**Recorded data**
____________
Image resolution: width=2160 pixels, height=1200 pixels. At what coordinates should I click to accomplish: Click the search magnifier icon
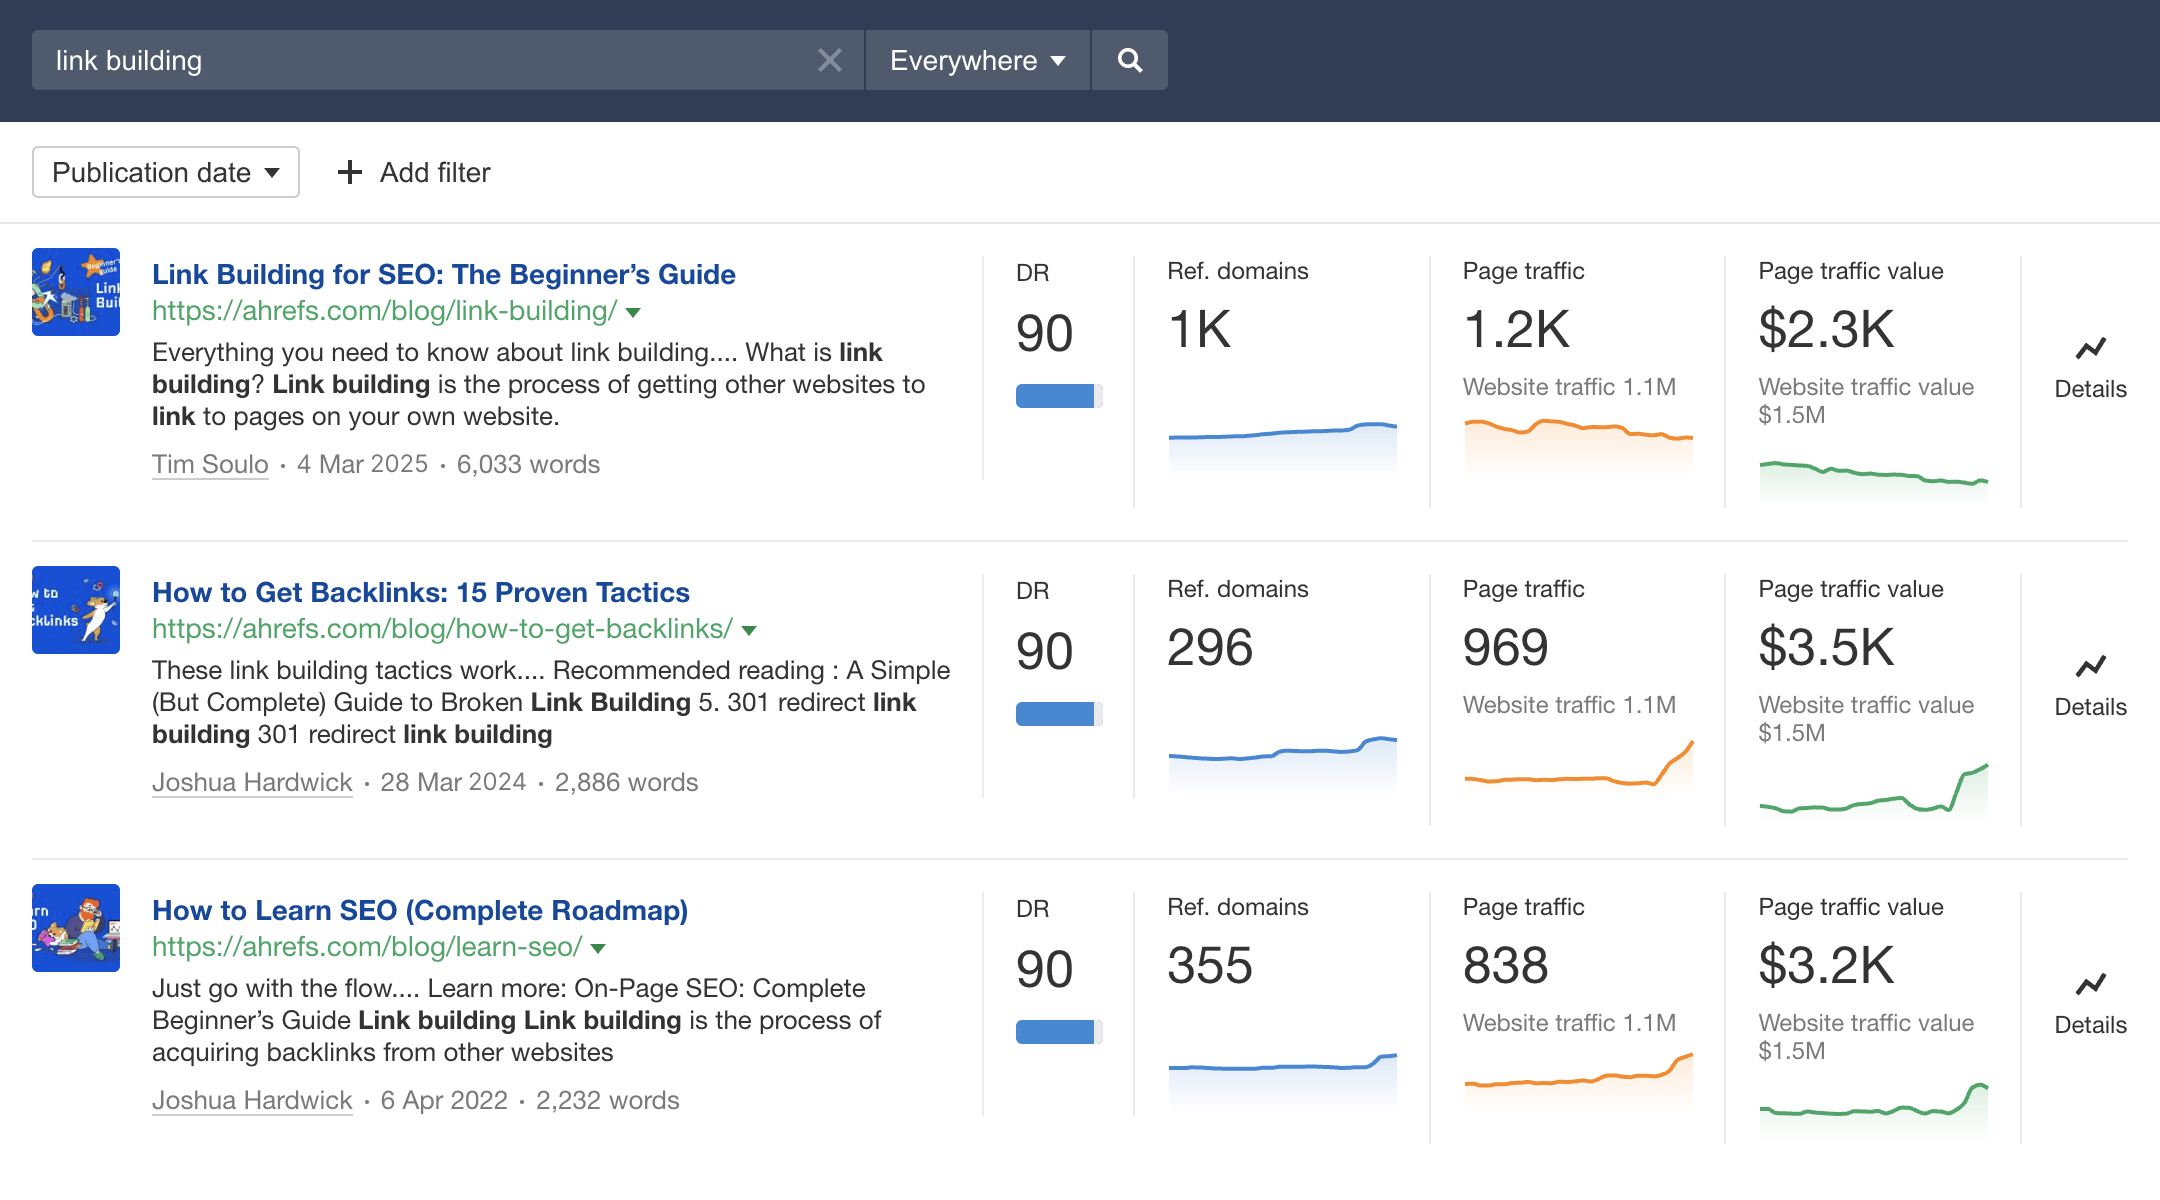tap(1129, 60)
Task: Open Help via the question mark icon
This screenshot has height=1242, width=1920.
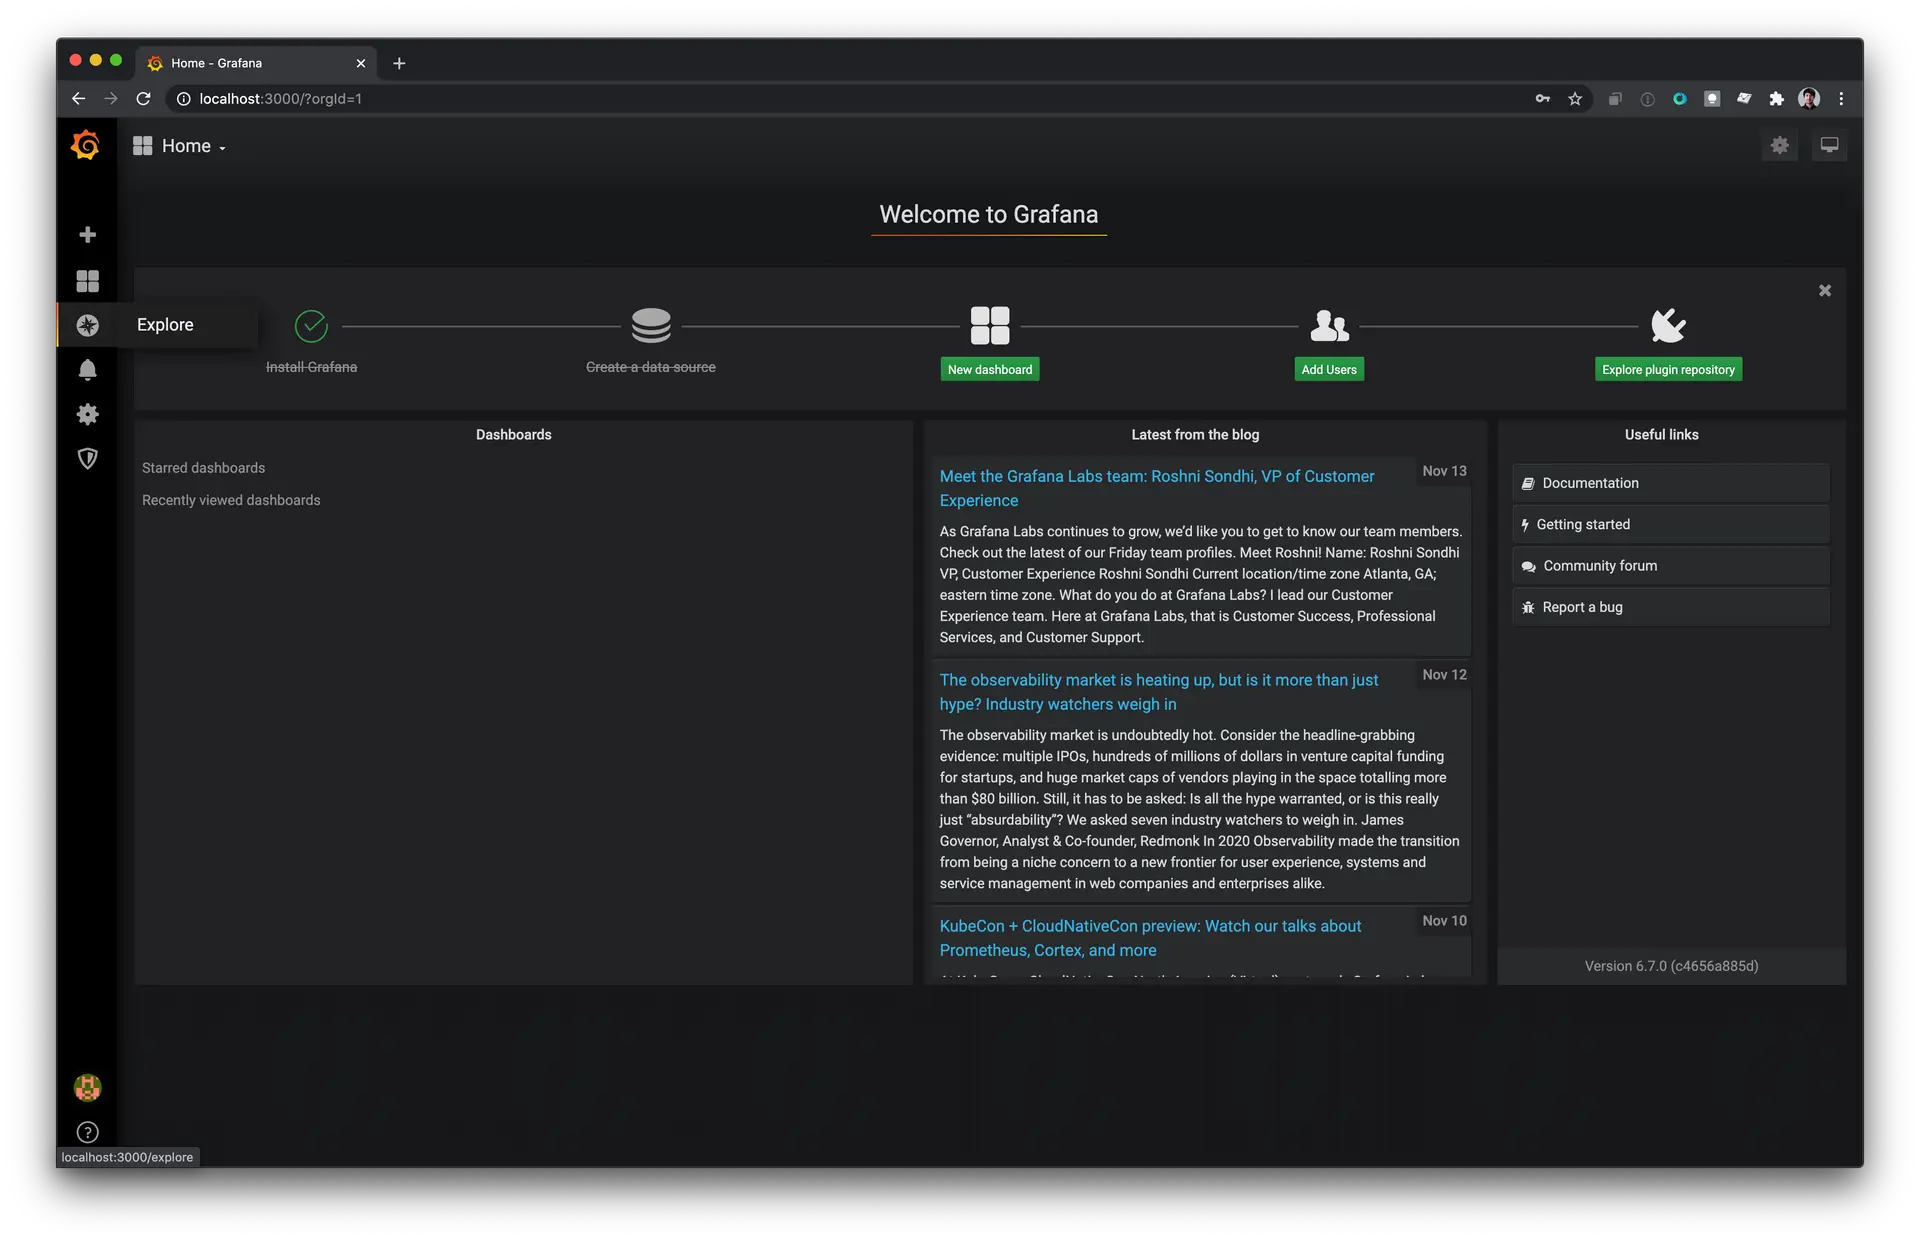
____________
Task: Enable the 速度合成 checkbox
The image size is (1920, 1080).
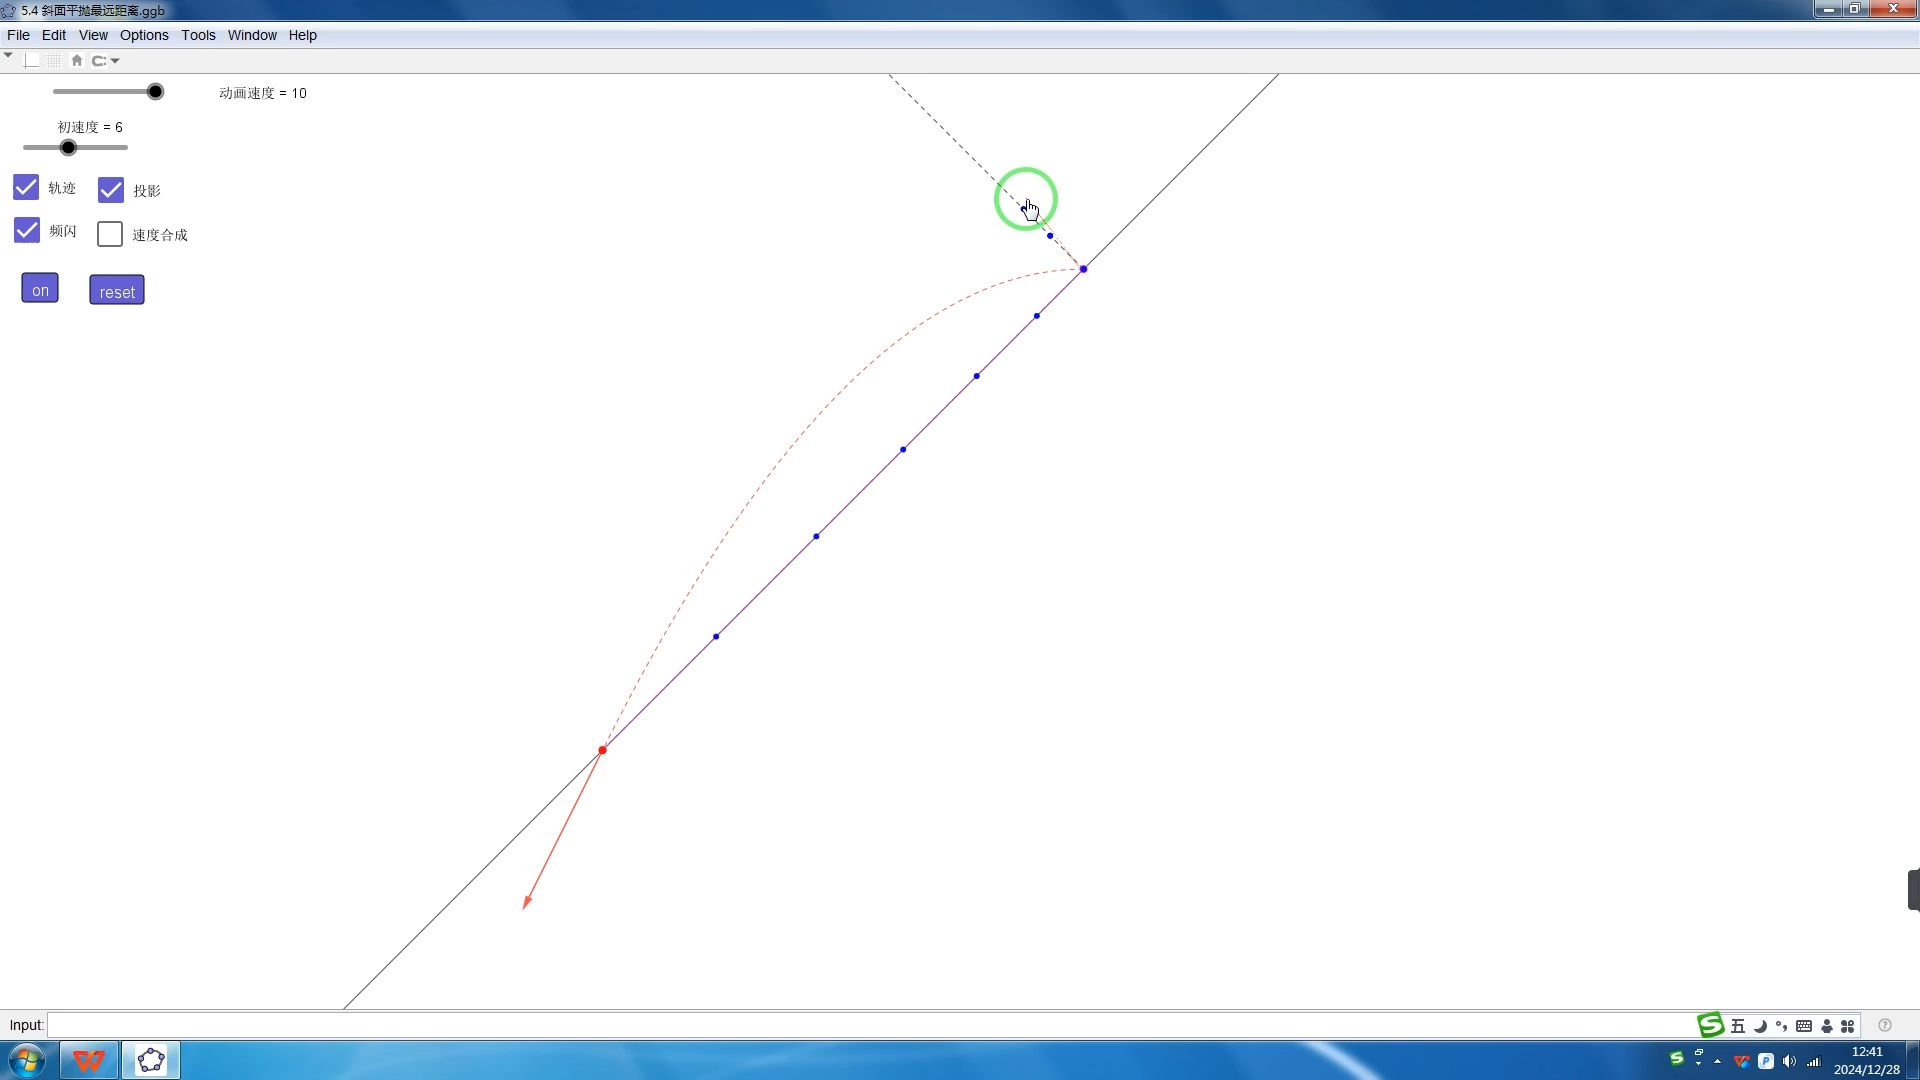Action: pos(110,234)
____________
**Exercise prompt**
Could you copy out every line in the listing where the word "Task" appears?

**Answer space**
Task: Open Help via the question mark icon
Task: Enable the 速度合成 checkbox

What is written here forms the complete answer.